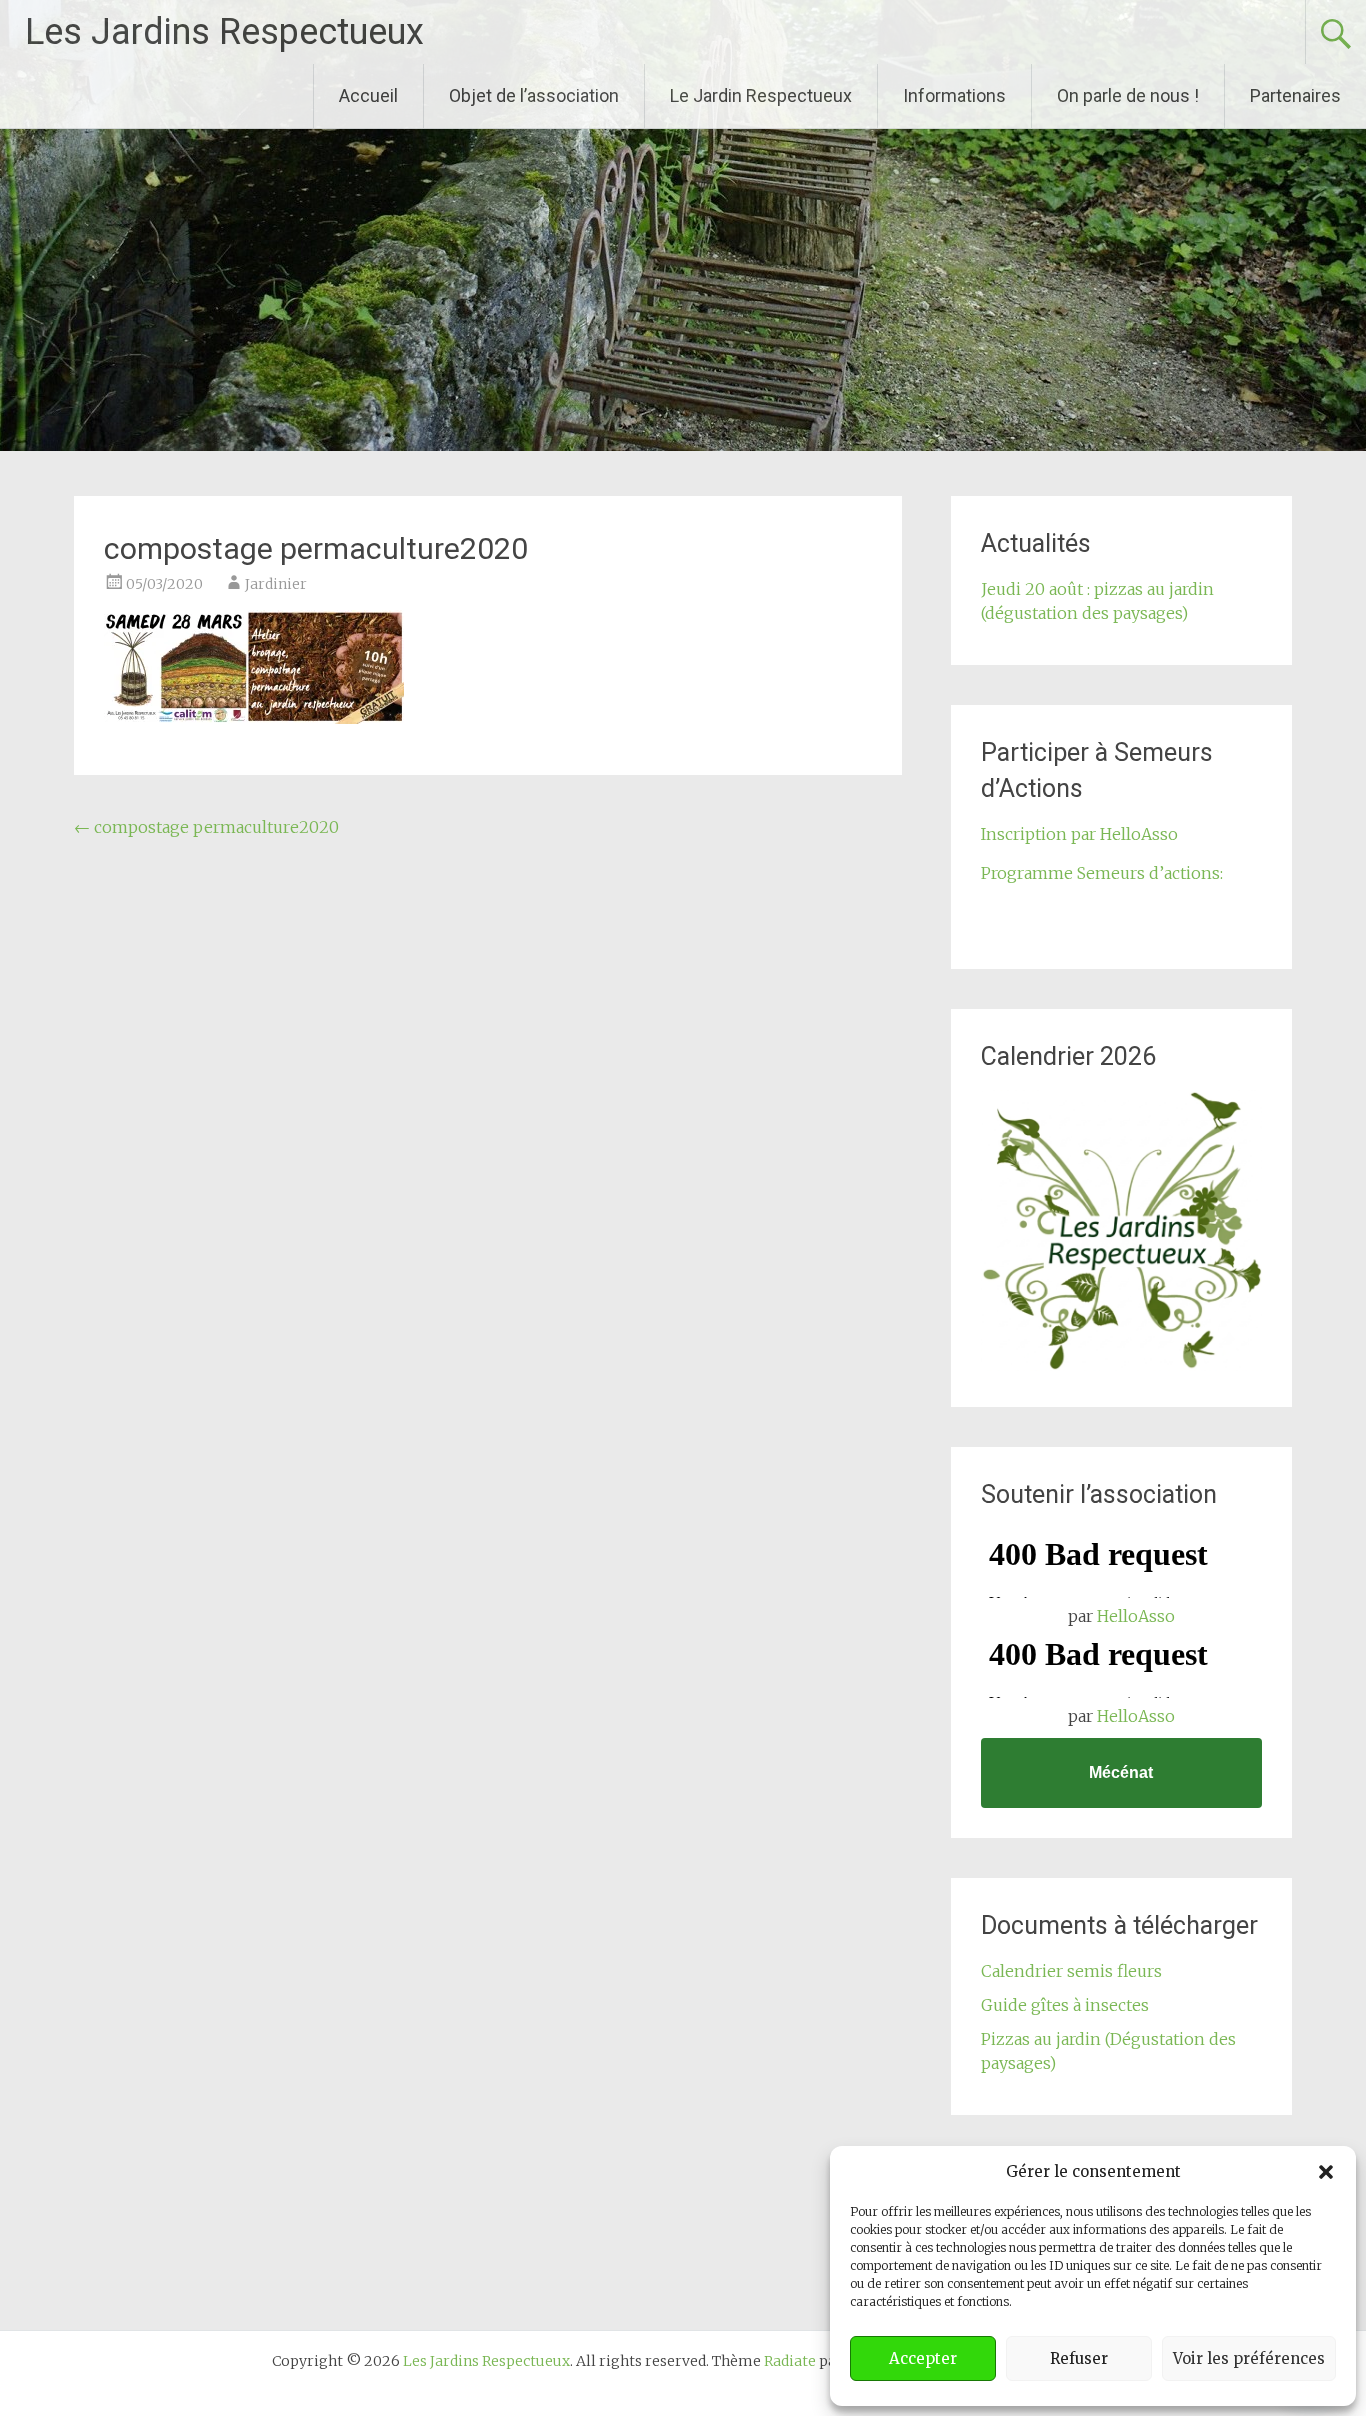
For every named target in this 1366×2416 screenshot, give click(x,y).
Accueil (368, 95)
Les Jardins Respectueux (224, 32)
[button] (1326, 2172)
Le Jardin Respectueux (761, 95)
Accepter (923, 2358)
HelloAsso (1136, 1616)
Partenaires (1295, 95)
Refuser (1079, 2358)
━━━━━━━━━━━━━━━━
▶ **EXERCISE DESCRIPTION**:
Would you print the listing above in full, exactly, but with no pictures?

▶ **SOLUTION TO THIS PROBLEM**:
For every named target in this 1366×2416 screenshot, give click(x,y).
Accueil (368, 95)
Les Jardins Respectueux (224, 32)
[button] (1326, 2172)
Le Jardin Respectueux (761, 95)
Accepter (923, 2358)
HelloAsso (1136, 1616)
Partenaires (1295, 95)
Refuser (1079, 2358)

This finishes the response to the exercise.